Sharply dressed and youthful at age 78 (his track and rugby-playing days don’t appear to have been too long ago), he’s still very much involved in his practice. “Architecture is comprised of two very opposing components, besides the art and business,” says Diamond. “It’s a very contemplative process creating good design, but you also have to deal with the almost violent aspects of construction. So that’s where you’ve got to be a person of action, and it’s really like you’re campaigning in the field, rather than composing in the studio. You’ve got to get it built, and construction can be a rough business.”

So what is that Canadian and Toronto style that Diamond has been spreading, apart from paying attention to context and fitting into the city? It’s a balance between the public and private realms, and doing away with complexity in design for complexity’s sake.
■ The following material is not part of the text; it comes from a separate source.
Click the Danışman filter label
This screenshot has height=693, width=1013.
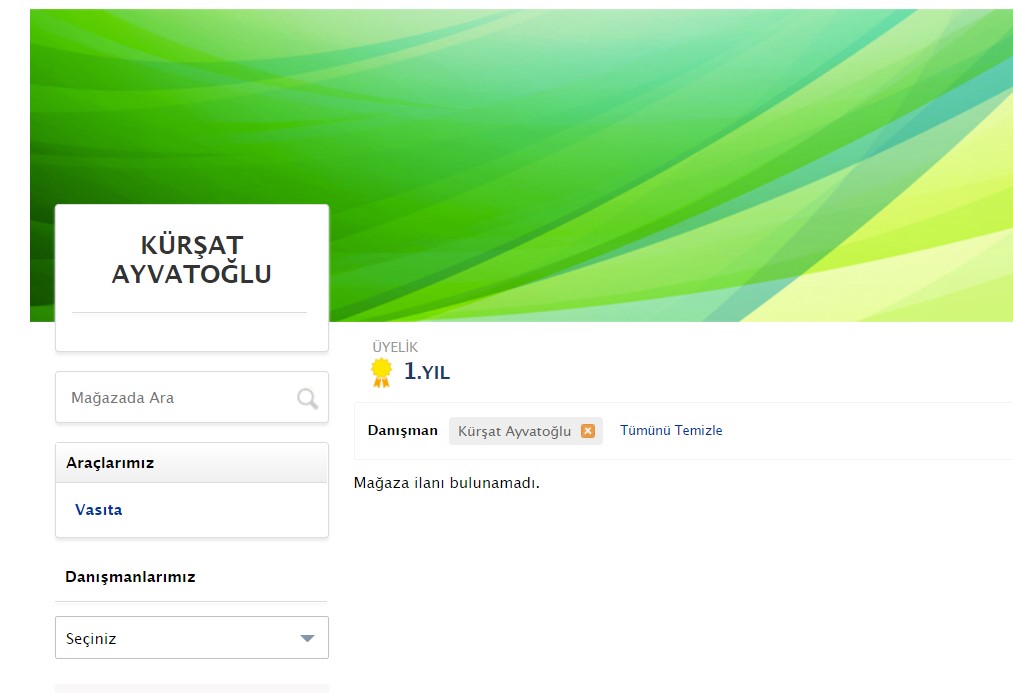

His style becoming popularly accepted and appreciated isn’t the only victory for Diamond; its built-in sustainability is equally satisfying. “The way we approach design is coming into its own,” he says. “There’s a modesty, which is a Canadian thing; a concern for the aggregate, which is a Canadian ideal; and there’s an ethical question of the use of the least amount of resources. With minimalist architecture, simplicity is not easier than complexity. My father used to say, ‘We don’t have time for a shortcut.’ When architects don’t know what to do, they do everything. Better is the Chanel principle: take a piece off. How can you get the elegance you find in nature that comes from the minimal amount of material used to resist force? Like the spiderweb, like those extraordinary sea animals that look so delicate but can resist the waves. They’re perfectly engineered.”

Diamond’s style may have an enduring aesthetic quality that won’t seem dated decades after architectural fads and fashions have come and gone. It’s a design philosophy that remains faithful to the people he thinks count the most: the ones who bring his buildings to life by inhabiting them.